Studio album by She & Him
- Released: December 2, 2014
- Genre: Indie pop, jazz
- Length: 38:46
- Label: Columbia
- Producer: M. Ward

She & Him chronology
| Volume 3 (2013) | Classics (2014) | Christmas Party (2016) |

= Classics (She & Him album) =

Classics is the fifth studio album by She & Him, a collaboration between M. Ward and actress Zooey Deschanel. It was released by Columbia Records on December 2, 2014. The album features 13 covers of classic songs, recorded live and accompanied by a 20-piece orchestra. Classics was released for a First Listen on NPR on November 23, 2014.

== Critical reception ==

At Metacritic, which assigns a "weighted average" rating out of 100 to selected independent ratings and reviews from mainstream critics, the album has received a Metascore of 67, based on 16 reviews, indicating "generally favorable reviews".
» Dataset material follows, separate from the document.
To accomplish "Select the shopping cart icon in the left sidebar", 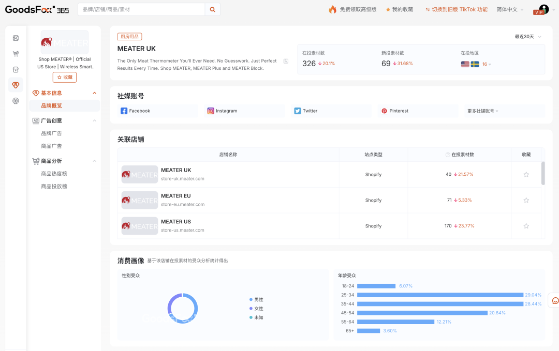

Two publications, Alternative Press and Slant Magazine, awarded the album three and a half stars. Robert Ham for the former refers to "Deschanel is a delight, at times coy and romantic, and in other moments, moody and pensive", which Jeremy Winograd for the latter calls "Deschanel and Ward's versions are surprisingly engaging." In doling out a seven out of ten reviews on behalf of Paste and Drowned in Sound, Hilary Saunders for the former tells "Classics presents these songs faithfully and inoffensively, and She & Him cover them with the best of intentions", and Marc Burrows for the latter finds "it's a hard heart that dismisses a solid record of wonderful songs done well." Rating the album a 6.6 out of ten at Pitchfork, Hazel Cills tells "If Classics proves anything, it’s that these songs stick around for a reason." In rating the music four stars for AllMusic, Timothy Monger replies "Classics is meant to be pure entertainment and even though most of these songs have been sung before by a variety of other artists, in the hands of She & Him, it comes off less like a novelty and instead sits very comfortably in their growing catalog of fine releases."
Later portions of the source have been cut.